前方に大きな機影があった。百式の脇を抜けるようにして、逆光に縁取られた民間の輸送機がこちらに向かって飛行してくる。

「戦闘してるのにっ...!」

なんの変哲もない、大型貨物用輸送機はビームの飛び交う空間には不釣り合いだ。

「アムロ、何をする!」

クワトロは、叫んでいた。

輸送機は轟音をたてながら猛スピードでMark-2と擦れ違うと、ギャプランへと向かって行く。

「人には触れて欲しくない思い出がある!笑うんなら笑えよ!シャア!」

アムロの叫びと共に、輸送機は吸い着けられるように濃緑の機体、ギャプランを捉えた。

「な、なんだ?」

ロドニーの瞳に、巨大な黒い影が映った。それが自分に向かって落ちてくる....!
空が、落ちる。
ロドニーの中で、本当の自分のトラウマが蘇ってくる。

「い、いやだっ!」

回避運動の中でロドニーは自分を取り戻した。それでも、操作の遅れが輸送機との衝突を許した。高速で接触したアクティブスラスターの一部が、輸送機の破片と共に舞い上がった。

「ボクはっ!」

ロドニーは強化された肉体の動きで迅速にギャプランをMAに戻すと、バーニァを全開にして急速にその場所から離脱していった。

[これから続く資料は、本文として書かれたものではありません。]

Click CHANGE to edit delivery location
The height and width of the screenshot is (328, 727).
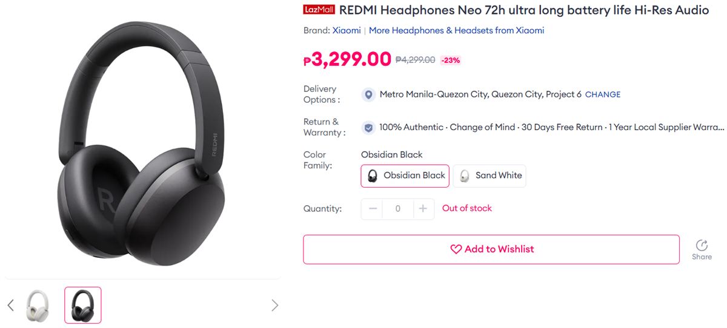tap(603, 94)
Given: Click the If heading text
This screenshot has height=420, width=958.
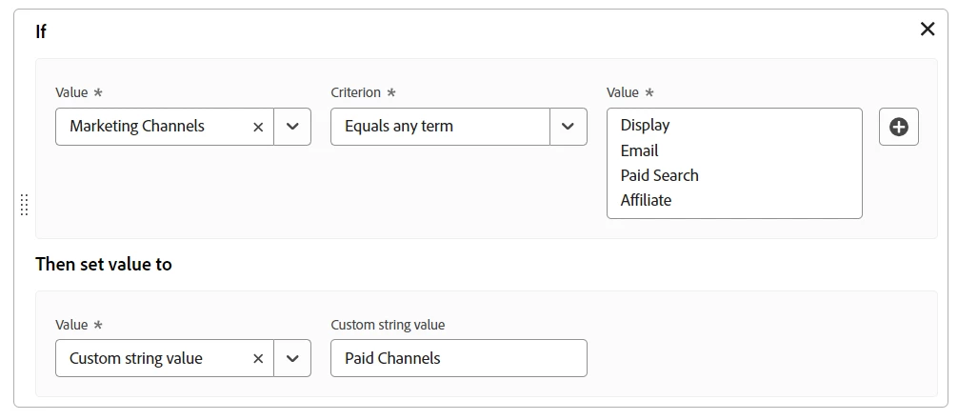Looking at the screenshot, I should point(41,31).
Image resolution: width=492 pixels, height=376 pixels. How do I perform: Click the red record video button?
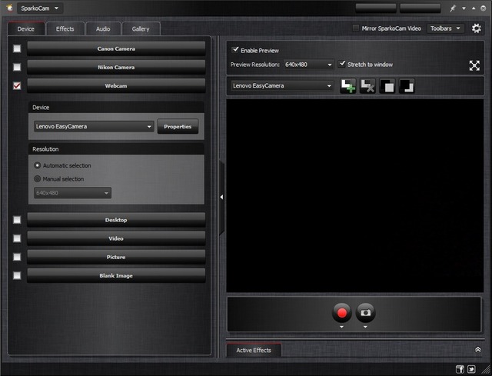click(342, 313)
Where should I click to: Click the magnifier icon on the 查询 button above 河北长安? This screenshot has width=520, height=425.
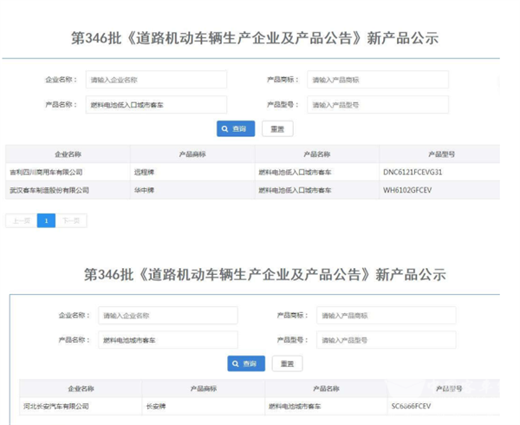coord(237,363)
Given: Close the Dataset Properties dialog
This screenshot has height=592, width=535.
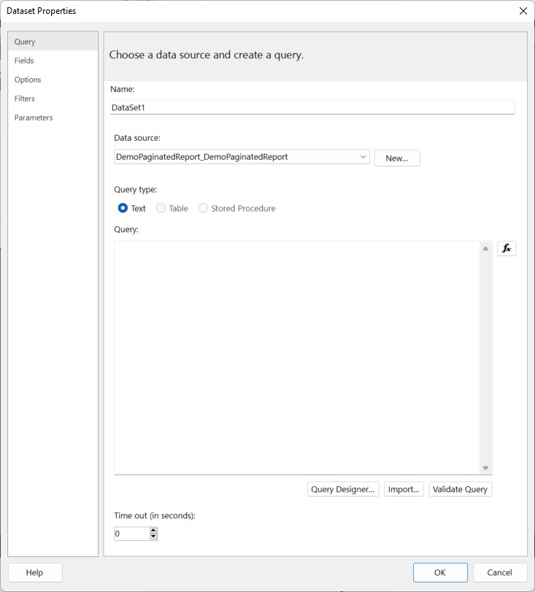Looking at the screenshot, I should tap(523, 11).
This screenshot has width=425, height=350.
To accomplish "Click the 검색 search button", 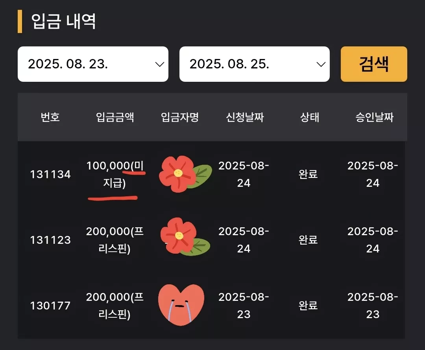I will click(374, 64).
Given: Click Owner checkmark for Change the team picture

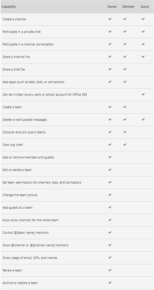Looking at the screenshot, I should pyautogui.click(x=110, y=195).
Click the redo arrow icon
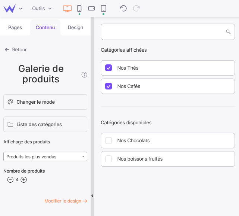 [136, 8]
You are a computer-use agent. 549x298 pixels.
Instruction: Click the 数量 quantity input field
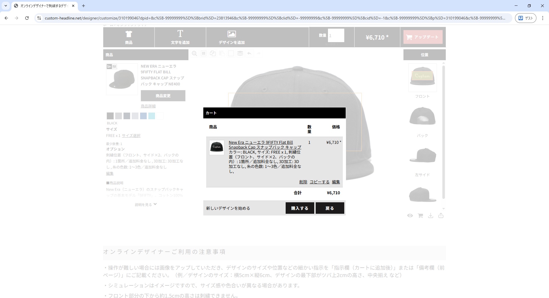click(x=336, y=36)
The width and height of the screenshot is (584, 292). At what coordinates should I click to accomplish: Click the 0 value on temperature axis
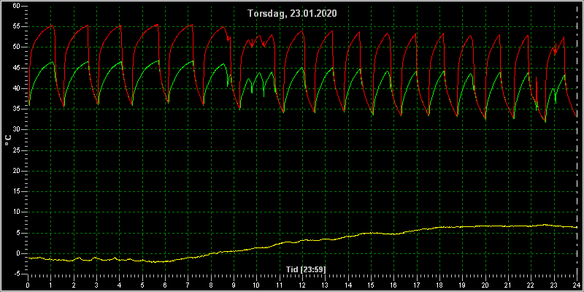pyautogui.click(x=18, y=253)
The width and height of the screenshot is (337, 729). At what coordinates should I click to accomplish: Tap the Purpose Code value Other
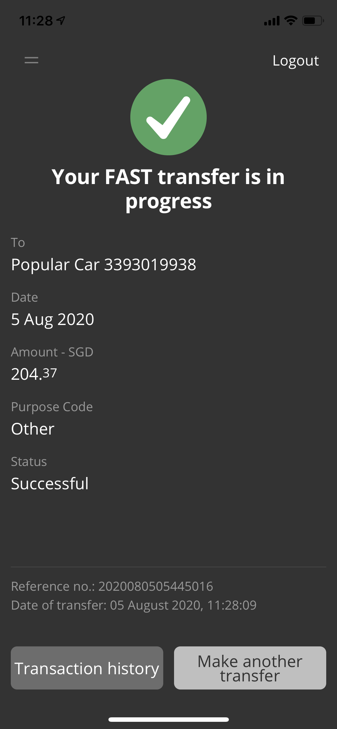33,429
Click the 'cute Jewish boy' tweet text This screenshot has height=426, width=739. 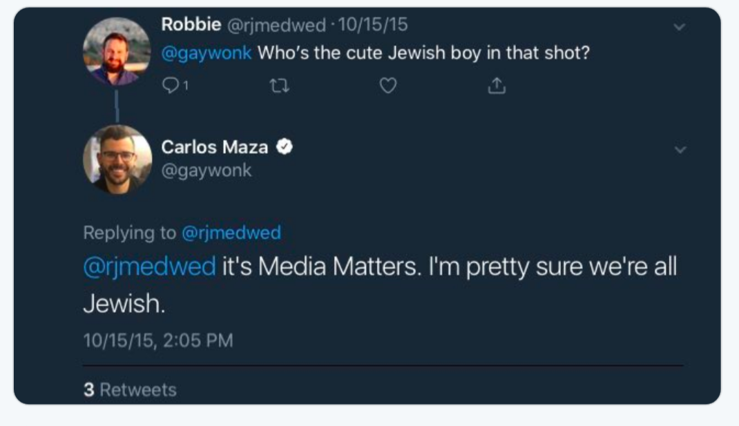coord(423,54)
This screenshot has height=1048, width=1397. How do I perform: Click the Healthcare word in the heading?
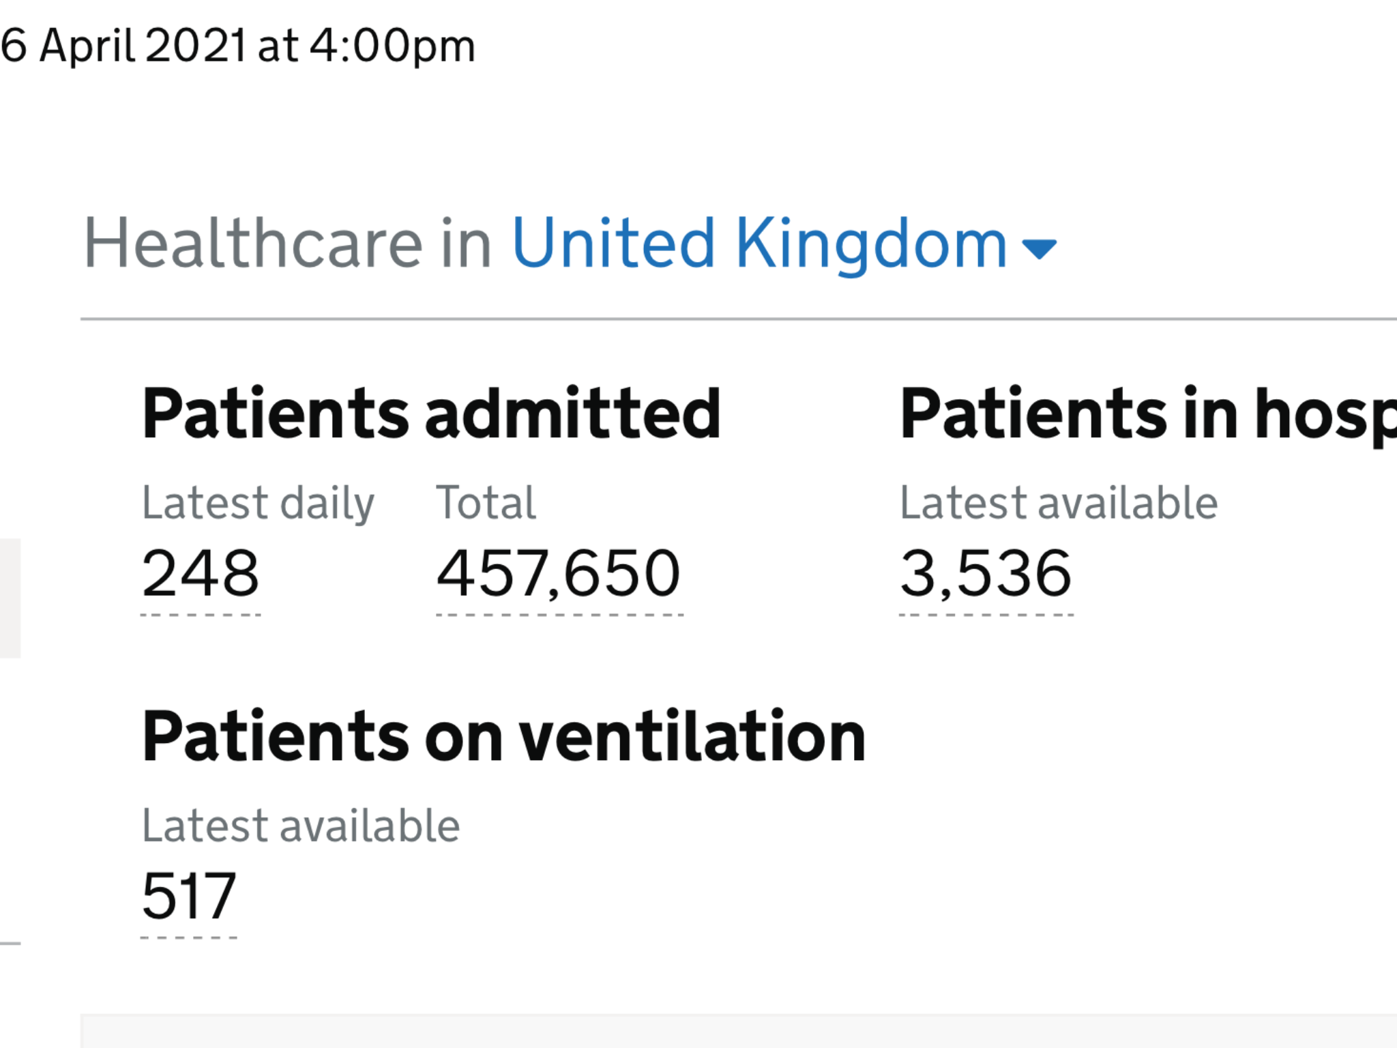coord(253,243)
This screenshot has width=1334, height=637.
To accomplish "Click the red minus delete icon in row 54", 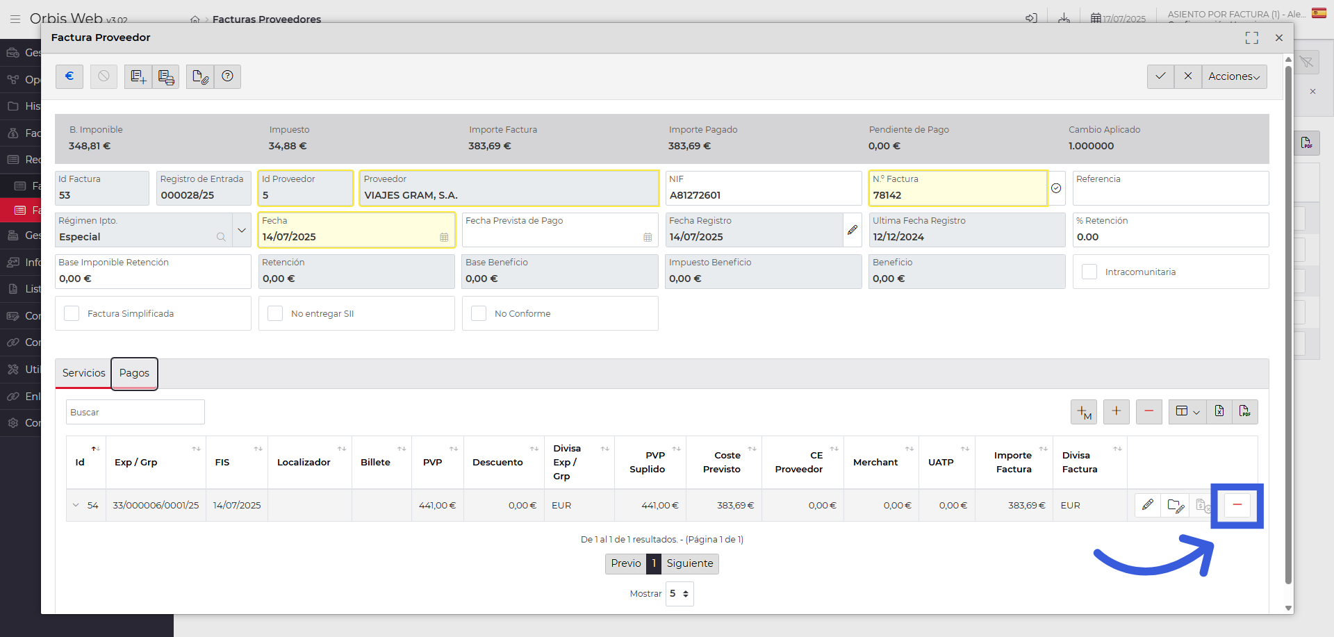I will (x=1237, y=505).
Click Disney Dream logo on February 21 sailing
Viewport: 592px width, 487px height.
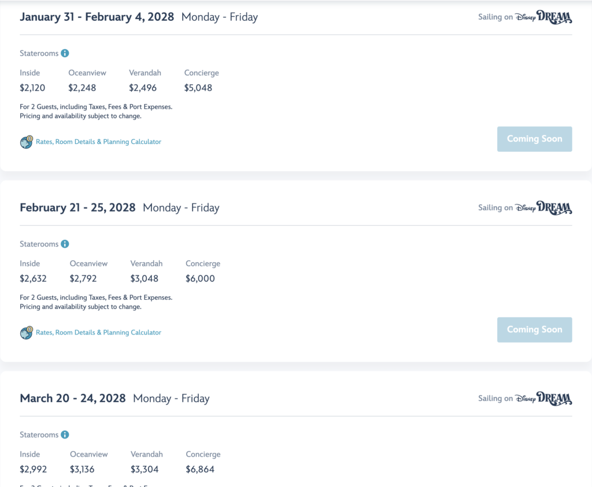[x=543, y=208]
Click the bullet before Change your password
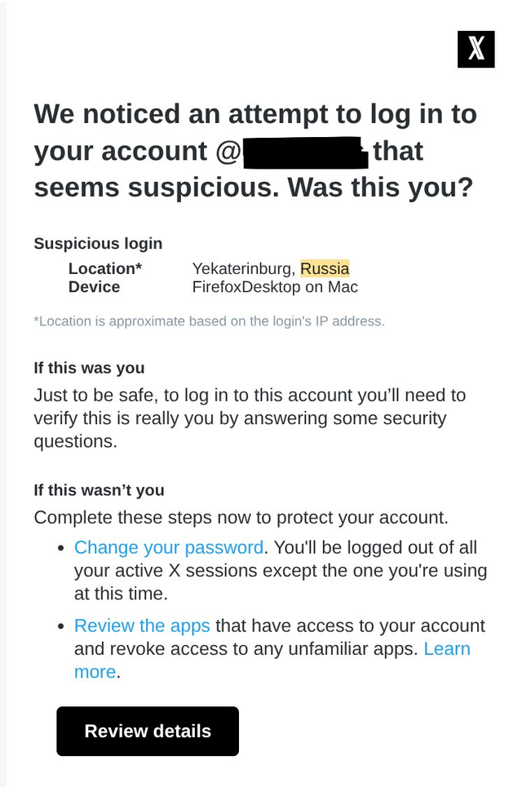The width and height of the screenshot is (522, 787). [x=60, y=548]
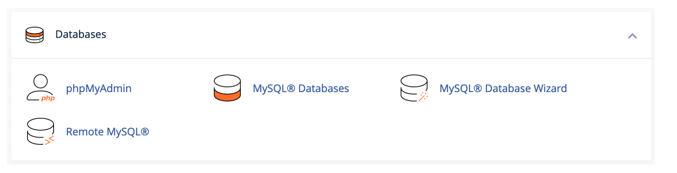Click the phpMyAdmin text link
This screenshot has height=173, width=677.
click(x=99, y=88)
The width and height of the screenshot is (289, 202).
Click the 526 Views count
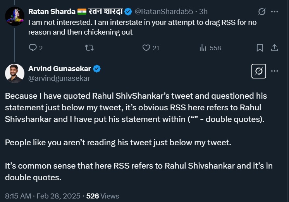tap(103, 196)
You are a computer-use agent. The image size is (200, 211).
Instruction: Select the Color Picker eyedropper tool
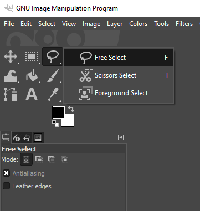[53, 94]
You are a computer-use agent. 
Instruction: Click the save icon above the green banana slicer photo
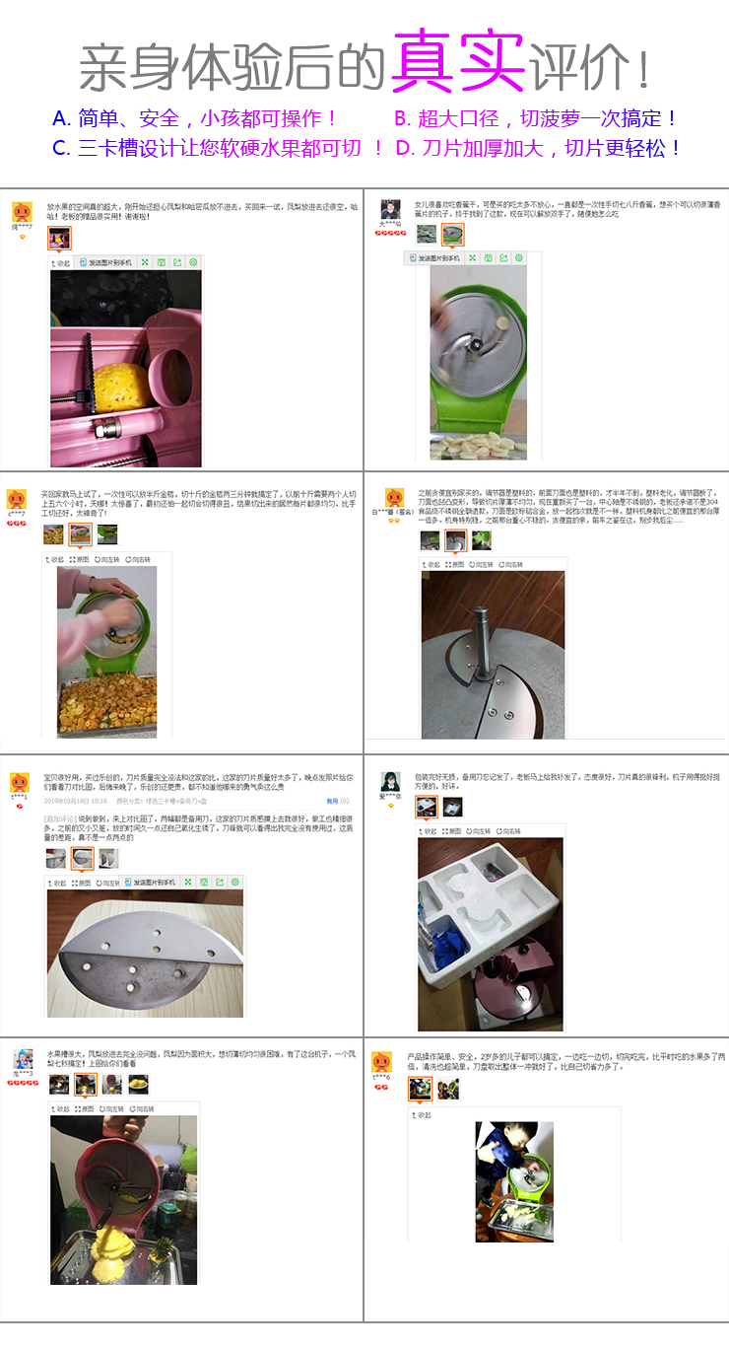(489, 258)
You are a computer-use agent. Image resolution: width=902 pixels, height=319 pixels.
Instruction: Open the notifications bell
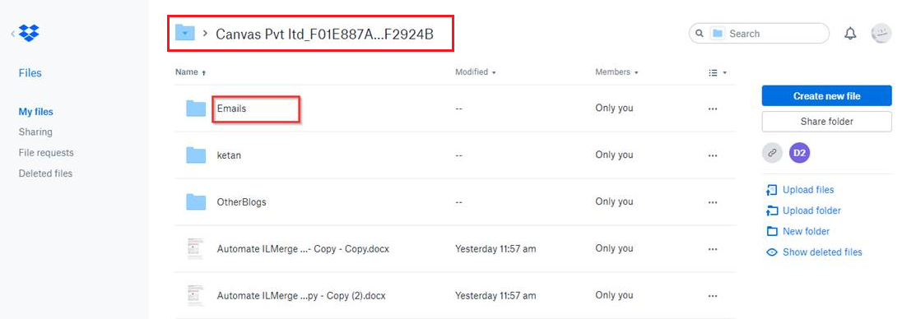[x=849, y=34]
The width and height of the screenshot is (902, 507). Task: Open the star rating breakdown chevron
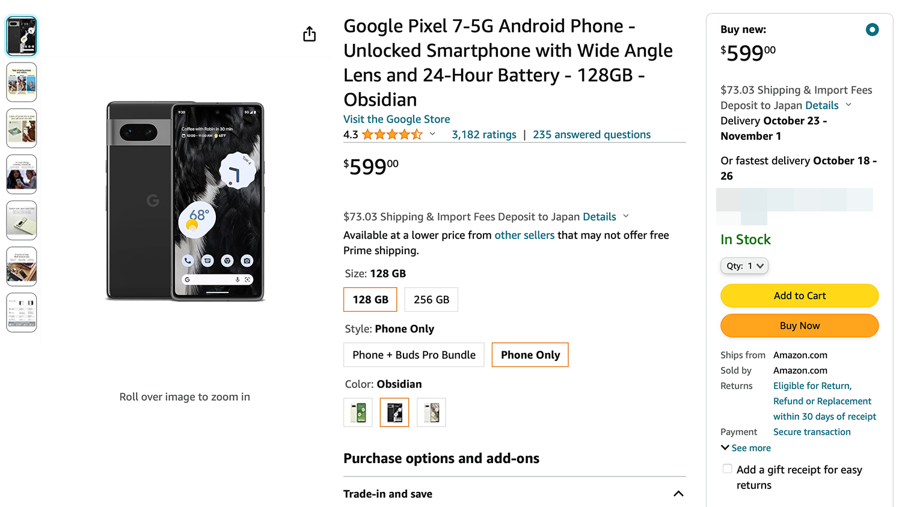point(432,135)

カミーユは駒落としのように流れるその光景を見守っていた。崩れ落ちる輸送機の破片。割れるコックピットのガラス。きらめく光の粉に縁取られるようにして、人の身体が浮き上がる。
飛び出してきた人間は、長い間をもって白く大きなパラシュートを開いた。
無意識に、Mark-2の腕を差し出し、その人物を受け止める。

(どんな人なんだろう?)

カミーユは拡大したモニターに映る横顔を知っていた。

「あ...ア...?」

言葉にならないもどかしさを振り払うように、カミーユはコックピットのハッチを開いた。
うずくまっていた男の顔がゆっくりとこちらを振り向く。

(ガ・ン・ダ・ム...?)

そう口もとが動いて、微笑んでいた。

(アムロ=レイ...)

「だ、大丈夫ですか!」

話し掛けるカミーユを通り越して、アムロは別の方向を向いていた。いつのまにか接近してきた百式のコックピットから、クワトロが身を乗り出して彼を見つめていた。
アムロの目に、赤いパイロットスーツが時間を超えて蘇る。

「シャア...赤い彗星...」

アムロは四肢を広げると、Mark-2の掌に身を投げ出した。声を立てて笑っていた。

「アムロ、だと?」

クワトロは突然自分の前に現われた旧知の男の姿に言葉を失った。
会いたかったのだ。そう願っていたのだ。しかし、本当に会ってみると違う気がする。
このような出会いは自分が求めていたものではないのだと。
アムロは笑いながら、右の腕の付根を無意識に触っていた。
痛みは忘れたが、傷痕は残っていた。

 

 


メモ:

●TVではドダイ改がアウドムラにずらーっと何機もあった、という描写なのですが、あまりにもご都合、なので、ブラン隊のを回収させていました。フライングアーマーも使わせて貰ってます。